The persistent gap between men’s and women’s earnings is a subject of ongoing concern, debate, and policy experimentation in economies around the world. Yet meaningful action requires a clarity of diagnosis that often eludes high-level statistics. For economists and policymakers, understanding not only the existence but the distribution of gender pay gaps—across sectors, firm sizes, and regions—is critical. The International Standard Industrial Classification (ISIC) system offers a valuable lens for this analysis, providing the granularity needed to move from headline averages to sector-specific insight.

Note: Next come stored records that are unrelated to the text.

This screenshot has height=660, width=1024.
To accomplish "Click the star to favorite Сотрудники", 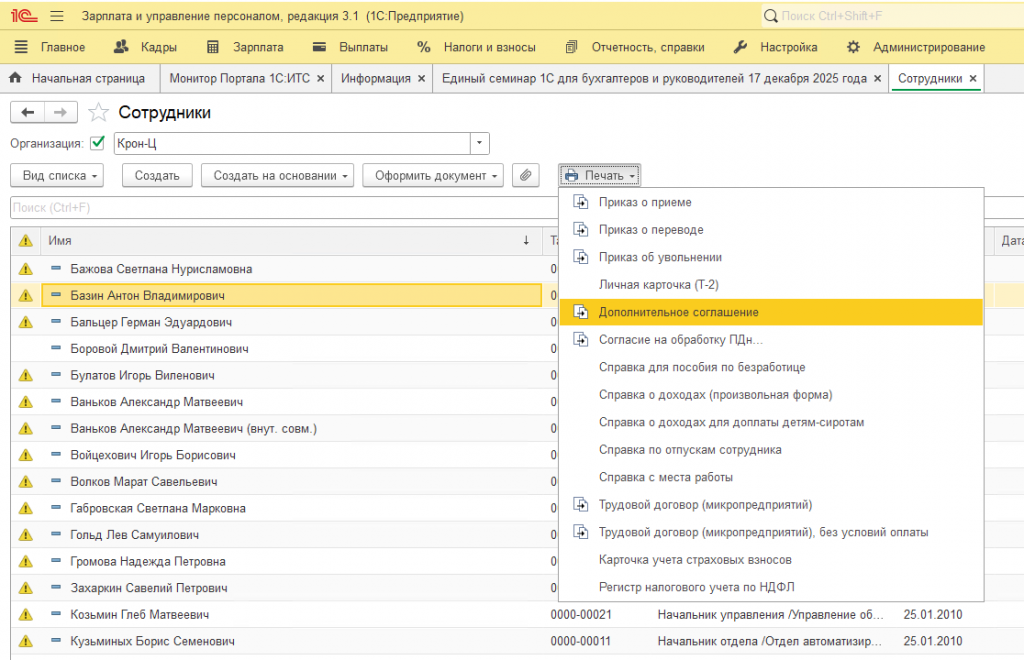I will pos(98,113).
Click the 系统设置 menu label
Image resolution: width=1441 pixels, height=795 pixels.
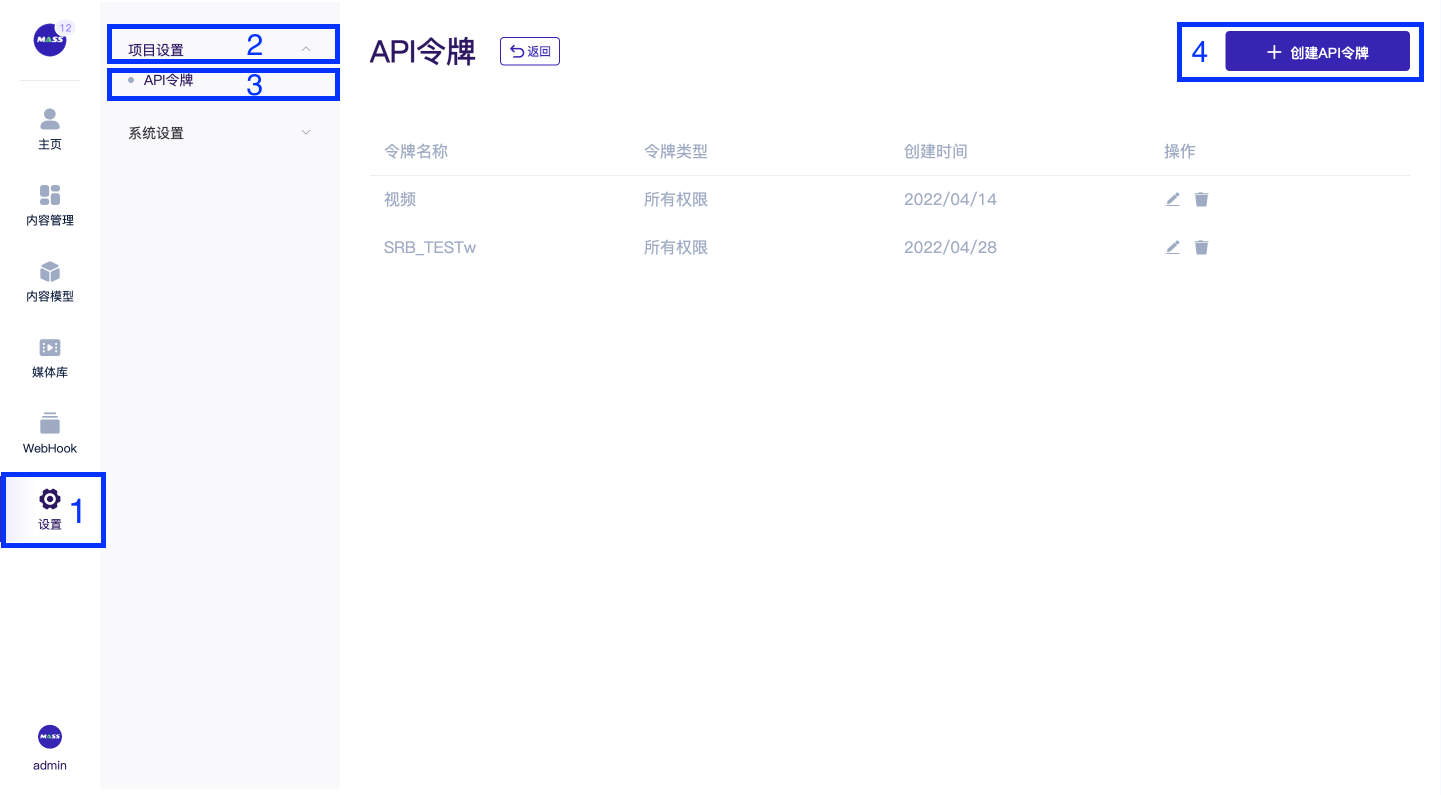click(x=156, y=133)
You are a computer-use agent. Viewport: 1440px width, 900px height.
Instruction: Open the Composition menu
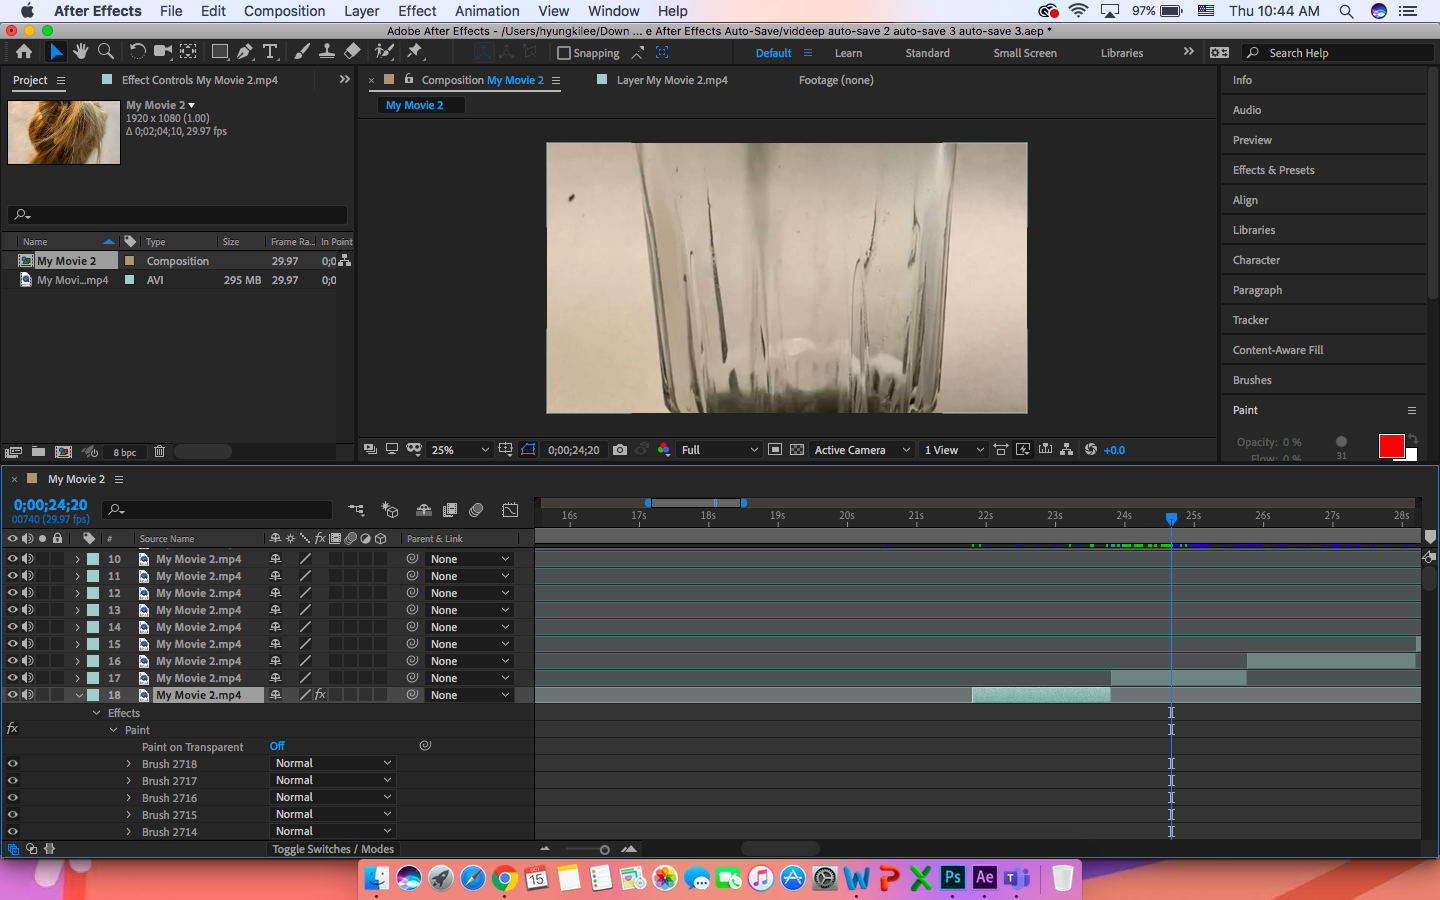pyautogui.click(x=284, y=11)
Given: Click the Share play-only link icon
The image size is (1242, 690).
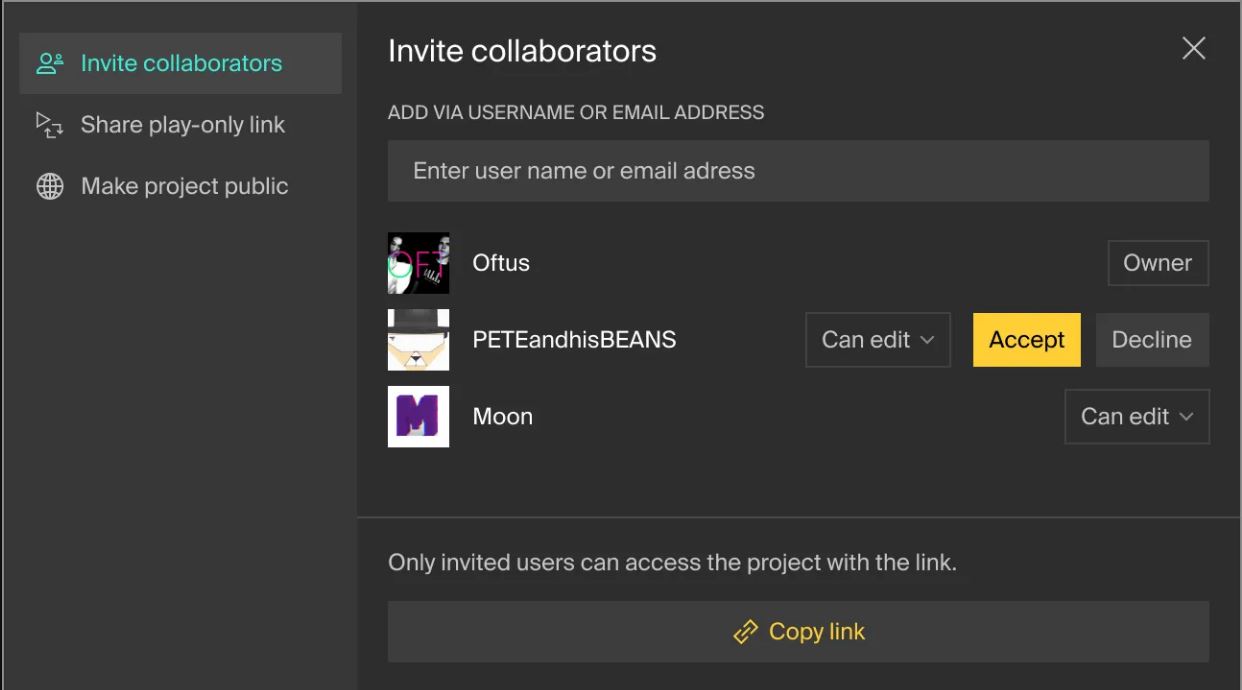Looking at the screenshot, I should (49, 125).
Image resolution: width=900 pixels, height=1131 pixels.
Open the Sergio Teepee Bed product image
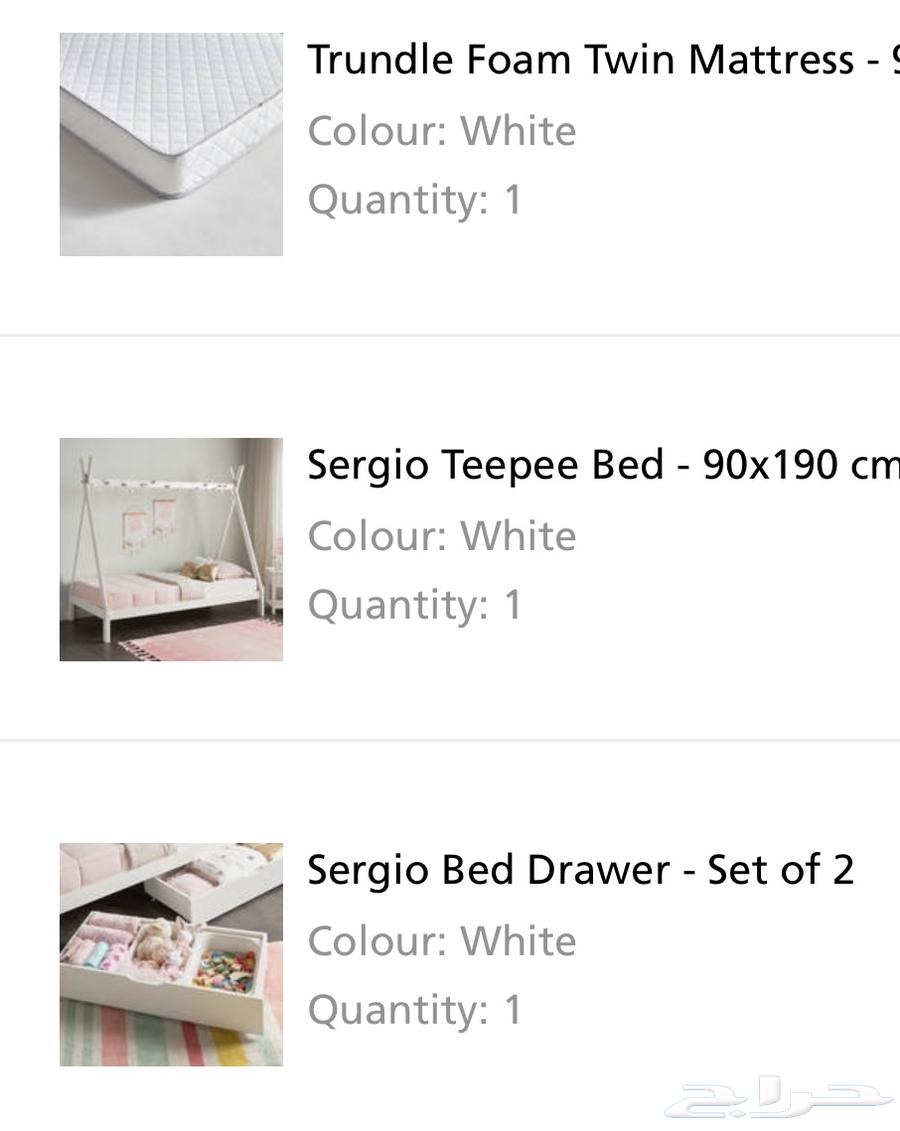coord(171,550)
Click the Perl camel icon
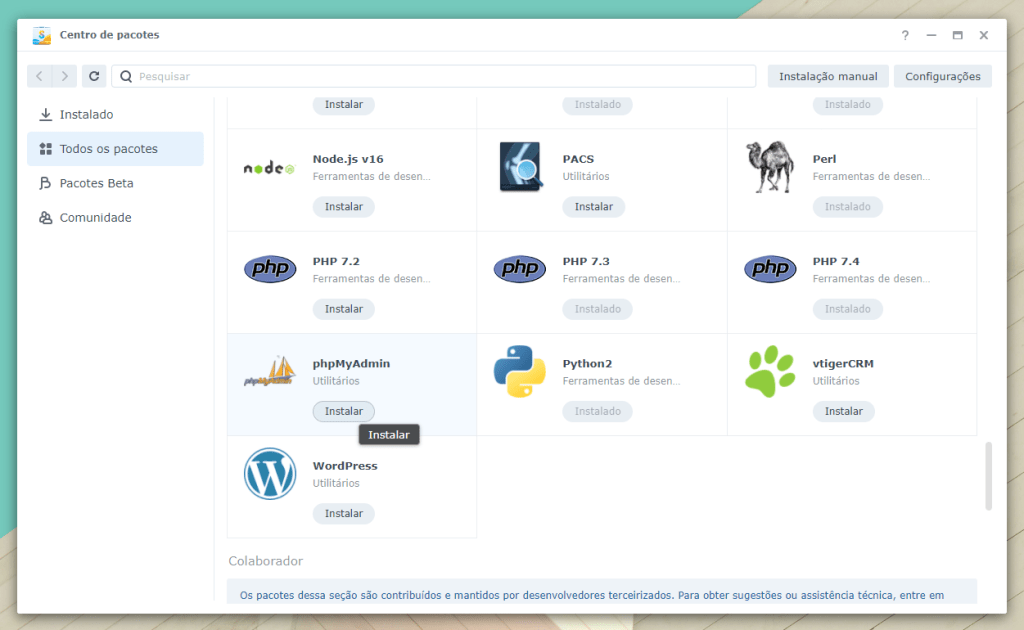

The first step is assembling wage survey data that is disaggregated both by gender and by ISIC code. Most national statistical agencies and many large-scale labor force surveys now collect wage and employment data at this level of detail. The analyst’s task is to extract, for each sector—manufacturing (ISIC 20), finance (ISIC 64), and beyond—the average or median wage for men and for women. This allows for the calculation of raw pay gaps by sector, which can then be compared or ranked to identify where disparities are largest.
However, simple averages rarely tell the whole story. Differences in firm size, occupation, and regional cost of living can distort comparisons and, if left unadjusted, may obscure where genuine inequalities persist. The next step is to control for these factors. For each ISIC-coded sector, break wage data down further by firm size (micro, small, medium, large), by occupation or job level, and by region. Some surveys include explicit cost-of-living adjustment indices, while others may require constructing proxies from external sources.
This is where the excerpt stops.